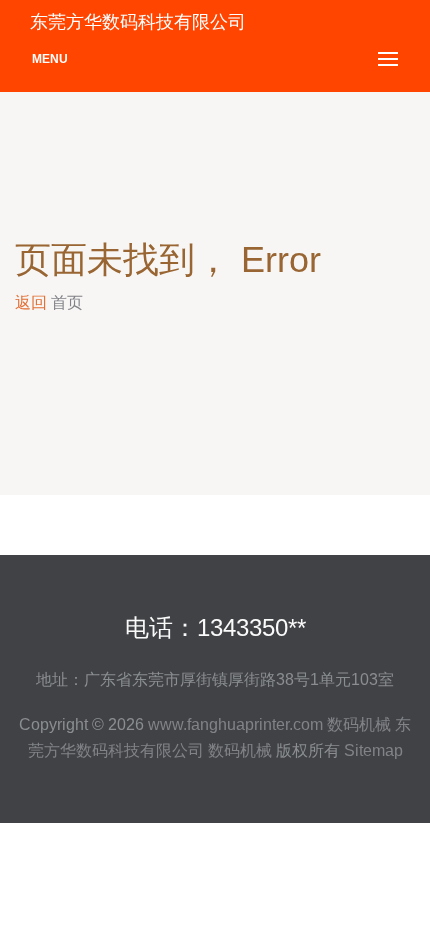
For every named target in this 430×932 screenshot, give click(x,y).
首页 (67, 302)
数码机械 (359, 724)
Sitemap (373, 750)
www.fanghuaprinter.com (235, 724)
—————
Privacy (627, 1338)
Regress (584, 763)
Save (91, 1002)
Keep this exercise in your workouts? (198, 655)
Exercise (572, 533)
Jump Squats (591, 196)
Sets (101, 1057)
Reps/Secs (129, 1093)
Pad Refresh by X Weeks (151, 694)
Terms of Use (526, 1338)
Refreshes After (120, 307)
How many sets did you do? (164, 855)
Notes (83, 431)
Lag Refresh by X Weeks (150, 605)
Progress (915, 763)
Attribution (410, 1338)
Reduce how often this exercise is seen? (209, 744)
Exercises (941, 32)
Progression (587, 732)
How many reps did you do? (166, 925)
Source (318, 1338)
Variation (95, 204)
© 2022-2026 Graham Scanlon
—————
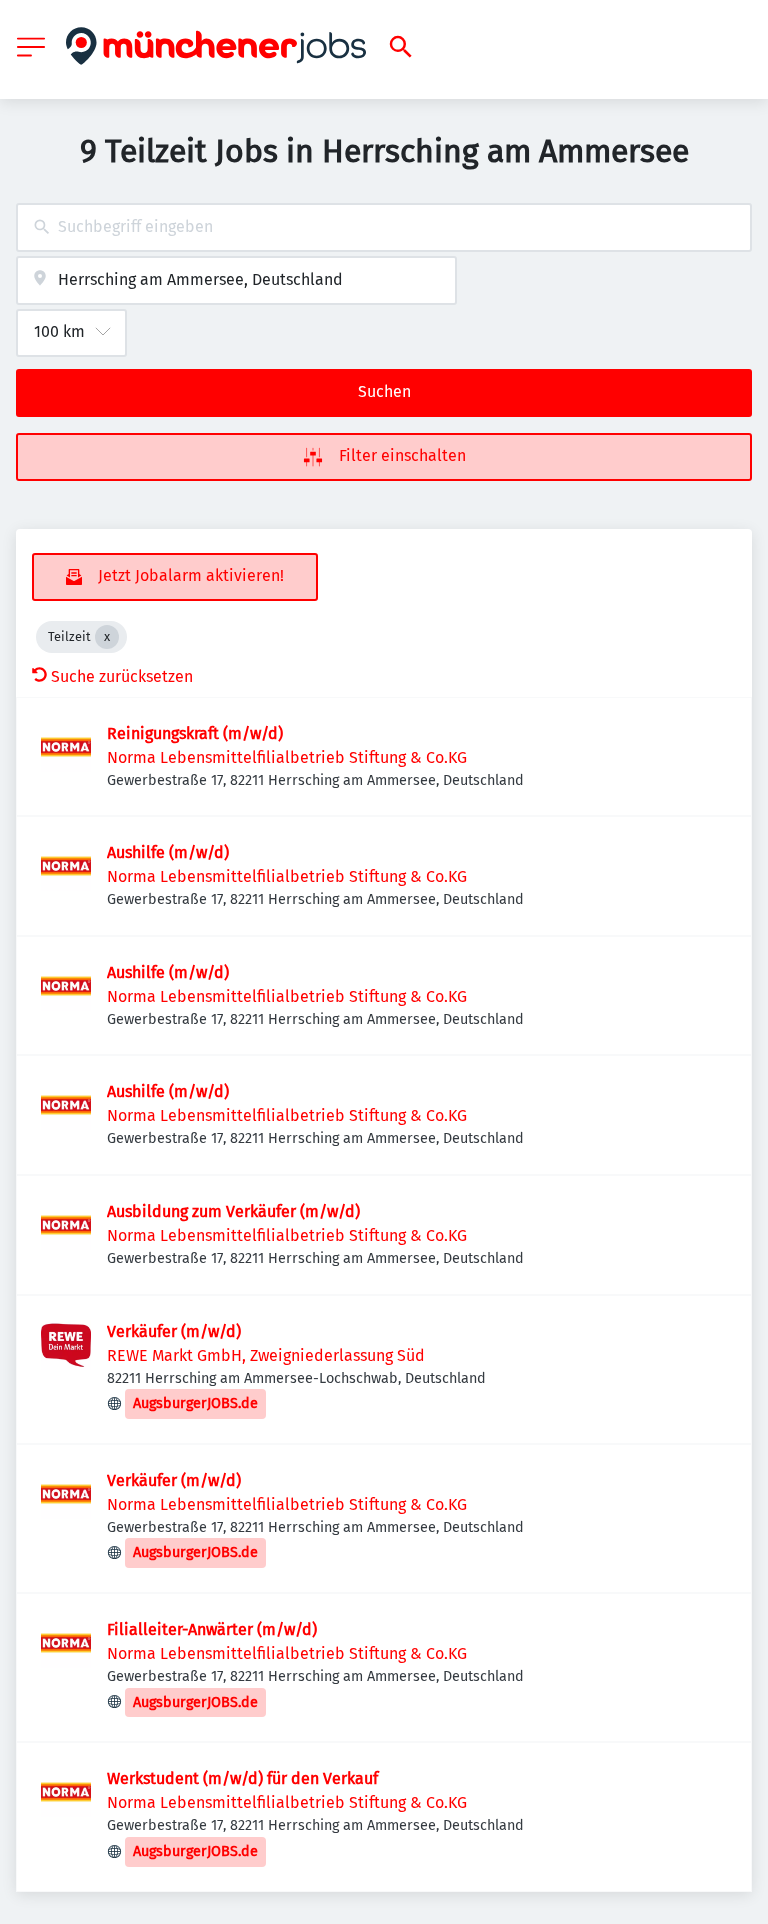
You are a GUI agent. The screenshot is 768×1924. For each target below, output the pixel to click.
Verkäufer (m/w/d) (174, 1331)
—————
» **TASK DETAILS**:
Looking at the entries above, can you reproduce exactly the lines from the one that holds "For every named" through the one that holds "www.fanghuaprinter.com (235, 724)", and only those?

» **TASK ANSWER**:
For every named target in this 430×932 screenshot, give click(x,y).
首页 (67, 302)
数码机械 (359, 724)
Sitemap (373, 750)
www.fanghuaprinter.com (235, 724)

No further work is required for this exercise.